(Records drawn from a dataset)
-=-=-

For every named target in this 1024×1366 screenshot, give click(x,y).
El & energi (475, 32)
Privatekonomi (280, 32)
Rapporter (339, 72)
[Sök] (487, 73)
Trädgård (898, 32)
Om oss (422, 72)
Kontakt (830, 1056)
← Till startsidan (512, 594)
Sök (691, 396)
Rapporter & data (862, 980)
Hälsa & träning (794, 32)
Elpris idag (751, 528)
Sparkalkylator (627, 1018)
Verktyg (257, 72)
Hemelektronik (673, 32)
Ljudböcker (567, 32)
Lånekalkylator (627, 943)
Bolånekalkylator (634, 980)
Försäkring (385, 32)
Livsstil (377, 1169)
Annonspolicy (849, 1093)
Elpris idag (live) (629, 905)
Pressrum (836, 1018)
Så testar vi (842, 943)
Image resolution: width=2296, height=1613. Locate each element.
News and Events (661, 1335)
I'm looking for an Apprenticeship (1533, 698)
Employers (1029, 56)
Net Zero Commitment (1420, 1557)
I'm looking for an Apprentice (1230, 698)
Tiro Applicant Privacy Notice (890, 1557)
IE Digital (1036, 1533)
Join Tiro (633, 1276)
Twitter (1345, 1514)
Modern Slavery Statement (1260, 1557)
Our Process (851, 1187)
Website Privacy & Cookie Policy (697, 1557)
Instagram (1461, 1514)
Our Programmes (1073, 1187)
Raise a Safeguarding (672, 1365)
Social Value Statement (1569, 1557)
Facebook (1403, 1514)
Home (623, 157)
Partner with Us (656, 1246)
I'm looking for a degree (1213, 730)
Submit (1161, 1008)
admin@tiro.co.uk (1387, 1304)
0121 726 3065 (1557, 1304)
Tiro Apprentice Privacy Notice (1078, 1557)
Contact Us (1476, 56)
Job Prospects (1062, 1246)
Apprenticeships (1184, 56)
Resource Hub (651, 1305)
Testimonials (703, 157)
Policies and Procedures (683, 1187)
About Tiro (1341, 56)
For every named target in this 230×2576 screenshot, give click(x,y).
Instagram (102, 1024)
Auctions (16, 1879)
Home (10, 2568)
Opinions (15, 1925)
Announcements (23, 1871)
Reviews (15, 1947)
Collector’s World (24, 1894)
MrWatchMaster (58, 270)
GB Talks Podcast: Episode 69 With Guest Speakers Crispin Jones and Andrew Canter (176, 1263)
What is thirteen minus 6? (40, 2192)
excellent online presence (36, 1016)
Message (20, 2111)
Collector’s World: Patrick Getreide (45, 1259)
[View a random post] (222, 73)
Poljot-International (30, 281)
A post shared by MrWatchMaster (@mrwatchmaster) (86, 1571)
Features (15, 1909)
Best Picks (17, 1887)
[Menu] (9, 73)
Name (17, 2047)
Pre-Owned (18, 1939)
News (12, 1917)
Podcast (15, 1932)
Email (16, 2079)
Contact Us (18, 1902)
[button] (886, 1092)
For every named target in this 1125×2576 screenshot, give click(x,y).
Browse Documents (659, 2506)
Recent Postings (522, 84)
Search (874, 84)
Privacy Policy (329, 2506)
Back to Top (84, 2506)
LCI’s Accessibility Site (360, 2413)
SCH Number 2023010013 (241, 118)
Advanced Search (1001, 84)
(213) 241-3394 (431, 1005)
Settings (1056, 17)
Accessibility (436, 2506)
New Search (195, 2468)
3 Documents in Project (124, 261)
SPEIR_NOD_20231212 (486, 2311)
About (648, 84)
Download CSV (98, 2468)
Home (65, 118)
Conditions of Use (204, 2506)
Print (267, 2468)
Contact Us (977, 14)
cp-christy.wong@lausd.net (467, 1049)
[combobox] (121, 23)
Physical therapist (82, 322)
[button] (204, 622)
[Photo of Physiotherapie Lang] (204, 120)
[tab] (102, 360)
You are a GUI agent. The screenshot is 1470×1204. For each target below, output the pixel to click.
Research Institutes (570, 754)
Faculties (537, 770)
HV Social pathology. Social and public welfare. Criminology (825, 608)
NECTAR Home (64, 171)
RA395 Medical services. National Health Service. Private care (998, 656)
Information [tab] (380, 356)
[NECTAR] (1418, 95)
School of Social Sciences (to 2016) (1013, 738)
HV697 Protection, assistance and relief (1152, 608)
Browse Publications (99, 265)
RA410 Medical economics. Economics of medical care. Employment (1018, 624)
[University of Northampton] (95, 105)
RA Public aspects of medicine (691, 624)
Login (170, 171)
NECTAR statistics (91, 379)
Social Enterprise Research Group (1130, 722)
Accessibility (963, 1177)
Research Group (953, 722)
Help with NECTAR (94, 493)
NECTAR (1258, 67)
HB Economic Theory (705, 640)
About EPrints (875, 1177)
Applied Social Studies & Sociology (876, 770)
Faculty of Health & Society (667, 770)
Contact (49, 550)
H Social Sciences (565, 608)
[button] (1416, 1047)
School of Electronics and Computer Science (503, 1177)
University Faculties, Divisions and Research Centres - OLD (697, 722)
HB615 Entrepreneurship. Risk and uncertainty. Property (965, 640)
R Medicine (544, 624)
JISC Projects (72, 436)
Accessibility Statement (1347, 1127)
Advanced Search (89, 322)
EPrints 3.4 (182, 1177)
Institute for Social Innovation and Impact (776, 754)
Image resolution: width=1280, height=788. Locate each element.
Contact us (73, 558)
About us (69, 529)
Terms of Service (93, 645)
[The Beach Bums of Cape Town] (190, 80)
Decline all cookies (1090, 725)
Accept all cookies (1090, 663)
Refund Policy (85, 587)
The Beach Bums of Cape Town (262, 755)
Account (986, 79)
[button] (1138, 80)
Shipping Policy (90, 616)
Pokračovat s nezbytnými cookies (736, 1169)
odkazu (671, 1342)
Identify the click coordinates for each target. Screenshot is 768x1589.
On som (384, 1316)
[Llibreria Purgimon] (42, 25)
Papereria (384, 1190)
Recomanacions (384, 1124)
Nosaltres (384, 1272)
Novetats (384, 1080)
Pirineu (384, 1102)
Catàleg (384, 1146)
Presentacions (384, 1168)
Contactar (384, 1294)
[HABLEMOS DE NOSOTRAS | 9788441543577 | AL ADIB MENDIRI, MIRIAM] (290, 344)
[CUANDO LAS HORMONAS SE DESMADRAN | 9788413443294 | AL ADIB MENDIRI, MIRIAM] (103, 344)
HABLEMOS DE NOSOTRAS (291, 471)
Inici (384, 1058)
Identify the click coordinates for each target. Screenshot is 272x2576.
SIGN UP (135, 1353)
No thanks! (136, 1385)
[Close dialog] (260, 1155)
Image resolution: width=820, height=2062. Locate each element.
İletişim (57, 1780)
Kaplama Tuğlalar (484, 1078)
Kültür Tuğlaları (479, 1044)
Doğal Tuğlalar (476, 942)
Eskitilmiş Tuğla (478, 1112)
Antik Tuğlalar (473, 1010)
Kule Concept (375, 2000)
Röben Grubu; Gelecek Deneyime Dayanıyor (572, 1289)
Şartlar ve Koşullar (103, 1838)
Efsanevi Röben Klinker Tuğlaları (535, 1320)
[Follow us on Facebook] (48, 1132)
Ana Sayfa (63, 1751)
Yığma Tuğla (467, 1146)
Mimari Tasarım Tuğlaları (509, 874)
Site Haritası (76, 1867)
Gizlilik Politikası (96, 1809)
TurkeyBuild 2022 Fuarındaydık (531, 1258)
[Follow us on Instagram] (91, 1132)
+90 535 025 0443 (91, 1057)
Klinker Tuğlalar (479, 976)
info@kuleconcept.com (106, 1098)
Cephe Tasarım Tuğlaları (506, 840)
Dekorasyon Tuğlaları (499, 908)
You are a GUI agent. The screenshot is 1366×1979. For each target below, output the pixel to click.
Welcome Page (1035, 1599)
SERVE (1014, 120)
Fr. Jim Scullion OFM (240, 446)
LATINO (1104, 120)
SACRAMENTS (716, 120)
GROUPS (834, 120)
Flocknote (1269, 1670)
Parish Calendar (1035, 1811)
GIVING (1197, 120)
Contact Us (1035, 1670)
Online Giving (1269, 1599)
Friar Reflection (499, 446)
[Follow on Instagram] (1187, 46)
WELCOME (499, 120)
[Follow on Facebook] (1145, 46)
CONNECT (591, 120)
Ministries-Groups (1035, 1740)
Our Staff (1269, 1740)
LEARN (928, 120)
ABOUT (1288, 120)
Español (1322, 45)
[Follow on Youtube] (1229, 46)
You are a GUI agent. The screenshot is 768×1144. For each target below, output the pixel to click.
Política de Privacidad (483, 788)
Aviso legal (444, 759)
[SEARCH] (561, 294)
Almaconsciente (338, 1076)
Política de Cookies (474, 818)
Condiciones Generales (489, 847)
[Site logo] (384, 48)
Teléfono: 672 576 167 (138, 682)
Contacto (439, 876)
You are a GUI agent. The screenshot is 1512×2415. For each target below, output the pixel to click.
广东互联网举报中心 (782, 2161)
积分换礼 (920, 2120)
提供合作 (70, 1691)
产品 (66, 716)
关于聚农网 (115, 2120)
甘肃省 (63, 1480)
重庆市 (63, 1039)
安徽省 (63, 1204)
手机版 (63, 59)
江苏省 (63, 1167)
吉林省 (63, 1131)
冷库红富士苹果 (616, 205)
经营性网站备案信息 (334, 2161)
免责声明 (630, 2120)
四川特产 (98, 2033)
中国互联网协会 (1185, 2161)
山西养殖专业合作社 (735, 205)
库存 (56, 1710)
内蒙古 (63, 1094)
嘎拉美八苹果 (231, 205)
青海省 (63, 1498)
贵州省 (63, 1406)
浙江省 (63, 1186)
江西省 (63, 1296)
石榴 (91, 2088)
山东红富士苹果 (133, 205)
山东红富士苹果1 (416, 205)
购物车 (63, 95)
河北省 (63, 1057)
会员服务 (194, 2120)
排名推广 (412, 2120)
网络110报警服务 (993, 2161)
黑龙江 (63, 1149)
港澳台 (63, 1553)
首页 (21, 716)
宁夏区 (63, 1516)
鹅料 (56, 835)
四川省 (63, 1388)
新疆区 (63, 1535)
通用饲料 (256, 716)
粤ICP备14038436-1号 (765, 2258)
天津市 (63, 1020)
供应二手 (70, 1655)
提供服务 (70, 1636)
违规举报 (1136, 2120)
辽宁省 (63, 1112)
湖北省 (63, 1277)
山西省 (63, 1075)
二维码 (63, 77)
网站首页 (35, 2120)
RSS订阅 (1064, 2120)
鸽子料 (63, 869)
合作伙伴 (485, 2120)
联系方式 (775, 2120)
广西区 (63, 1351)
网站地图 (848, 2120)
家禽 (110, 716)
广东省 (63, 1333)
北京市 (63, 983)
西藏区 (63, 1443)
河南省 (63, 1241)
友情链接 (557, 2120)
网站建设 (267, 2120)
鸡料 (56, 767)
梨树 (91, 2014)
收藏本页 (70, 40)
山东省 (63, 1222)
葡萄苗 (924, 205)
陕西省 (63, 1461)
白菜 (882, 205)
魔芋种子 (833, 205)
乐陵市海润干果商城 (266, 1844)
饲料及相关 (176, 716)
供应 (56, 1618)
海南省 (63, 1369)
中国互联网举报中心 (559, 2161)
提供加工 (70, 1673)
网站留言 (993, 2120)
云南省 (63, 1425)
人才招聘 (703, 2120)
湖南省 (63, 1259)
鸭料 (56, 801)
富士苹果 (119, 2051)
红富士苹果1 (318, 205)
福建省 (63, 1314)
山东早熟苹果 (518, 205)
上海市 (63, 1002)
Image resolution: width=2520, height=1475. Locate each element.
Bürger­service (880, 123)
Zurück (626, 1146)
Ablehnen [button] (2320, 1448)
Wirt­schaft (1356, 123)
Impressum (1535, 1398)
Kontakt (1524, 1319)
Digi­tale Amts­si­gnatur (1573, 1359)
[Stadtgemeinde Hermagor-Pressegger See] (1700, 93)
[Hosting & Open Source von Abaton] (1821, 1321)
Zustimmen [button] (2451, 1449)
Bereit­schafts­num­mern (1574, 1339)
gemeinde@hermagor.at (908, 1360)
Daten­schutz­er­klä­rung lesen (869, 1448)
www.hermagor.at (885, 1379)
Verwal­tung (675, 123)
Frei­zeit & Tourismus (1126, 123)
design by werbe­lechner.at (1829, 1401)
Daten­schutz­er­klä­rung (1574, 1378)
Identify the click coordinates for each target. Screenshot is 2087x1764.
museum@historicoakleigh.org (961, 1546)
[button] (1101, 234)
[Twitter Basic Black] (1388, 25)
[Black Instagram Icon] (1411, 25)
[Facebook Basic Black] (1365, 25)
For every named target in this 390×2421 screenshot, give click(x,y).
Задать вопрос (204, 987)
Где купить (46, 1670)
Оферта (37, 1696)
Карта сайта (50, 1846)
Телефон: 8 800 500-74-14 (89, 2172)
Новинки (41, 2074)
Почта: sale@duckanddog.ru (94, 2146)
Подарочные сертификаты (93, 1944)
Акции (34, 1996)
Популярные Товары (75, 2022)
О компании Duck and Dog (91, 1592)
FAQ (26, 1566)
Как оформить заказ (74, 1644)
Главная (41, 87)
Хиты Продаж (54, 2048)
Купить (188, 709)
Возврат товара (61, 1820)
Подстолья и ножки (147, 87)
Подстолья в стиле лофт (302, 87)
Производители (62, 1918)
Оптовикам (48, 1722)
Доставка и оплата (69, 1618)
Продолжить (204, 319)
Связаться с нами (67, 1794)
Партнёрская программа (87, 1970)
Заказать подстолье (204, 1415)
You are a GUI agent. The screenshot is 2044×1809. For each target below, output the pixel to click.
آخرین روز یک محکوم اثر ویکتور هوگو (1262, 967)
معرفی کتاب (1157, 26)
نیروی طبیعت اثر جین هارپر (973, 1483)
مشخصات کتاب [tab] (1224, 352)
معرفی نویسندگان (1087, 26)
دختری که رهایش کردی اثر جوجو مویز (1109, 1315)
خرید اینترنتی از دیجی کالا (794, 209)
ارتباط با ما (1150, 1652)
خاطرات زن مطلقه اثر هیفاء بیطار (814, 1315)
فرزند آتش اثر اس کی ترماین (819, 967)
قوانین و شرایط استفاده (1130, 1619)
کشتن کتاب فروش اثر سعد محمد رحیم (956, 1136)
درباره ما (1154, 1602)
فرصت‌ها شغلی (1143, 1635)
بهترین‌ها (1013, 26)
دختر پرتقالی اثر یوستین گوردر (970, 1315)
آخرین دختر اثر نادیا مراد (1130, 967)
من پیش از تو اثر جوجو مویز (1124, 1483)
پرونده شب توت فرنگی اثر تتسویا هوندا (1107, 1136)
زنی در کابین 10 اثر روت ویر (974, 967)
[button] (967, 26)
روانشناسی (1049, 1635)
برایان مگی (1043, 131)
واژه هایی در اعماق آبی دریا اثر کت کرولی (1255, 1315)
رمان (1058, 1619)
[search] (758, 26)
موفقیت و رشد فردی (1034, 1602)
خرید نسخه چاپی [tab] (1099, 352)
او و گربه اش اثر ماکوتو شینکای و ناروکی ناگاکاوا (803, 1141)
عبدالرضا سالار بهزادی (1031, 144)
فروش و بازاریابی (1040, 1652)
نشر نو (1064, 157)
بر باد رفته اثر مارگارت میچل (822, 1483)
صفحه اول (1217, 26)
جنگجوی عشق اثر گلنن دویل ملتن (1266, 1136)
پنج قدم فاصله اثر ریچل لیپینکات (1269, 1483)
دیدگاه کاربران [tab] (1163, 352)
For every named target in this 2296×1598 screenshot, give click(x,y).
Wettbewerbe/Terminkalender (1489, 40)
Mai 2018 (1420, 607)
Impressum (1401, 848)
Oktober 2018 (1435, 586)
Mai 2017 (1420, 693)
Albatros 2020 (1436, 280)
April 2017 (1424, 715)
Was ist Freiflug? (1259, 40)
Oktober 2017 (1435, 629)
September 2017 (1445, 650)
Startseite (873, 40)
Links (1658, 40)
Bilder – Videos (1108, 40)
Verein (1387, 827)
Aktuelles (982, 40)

-=-=-

◆ **Exercise directions**: The lines above from the one containing "About EPrints (875, 1177)" through the one containing "HB615 Entrepreneurship. Risk" are to be set down exactly, and no others.

◆ **Reply to the task**:
About EPrints (875, 1177)
Applied Social Studies & Sociology (876, 770)
Faculty of Health & Society (667, 770)
Contact (49, 550)
H Social Sciences (565, 608)
[button] (1416, 1047)
School of Electronics and Computer Science (503, 1177)
University Faculties, Divisions and Research Centres - OLD (697, 722)
HB615 Entrepreneurship. Risk and uncertainty. Property (965, 640)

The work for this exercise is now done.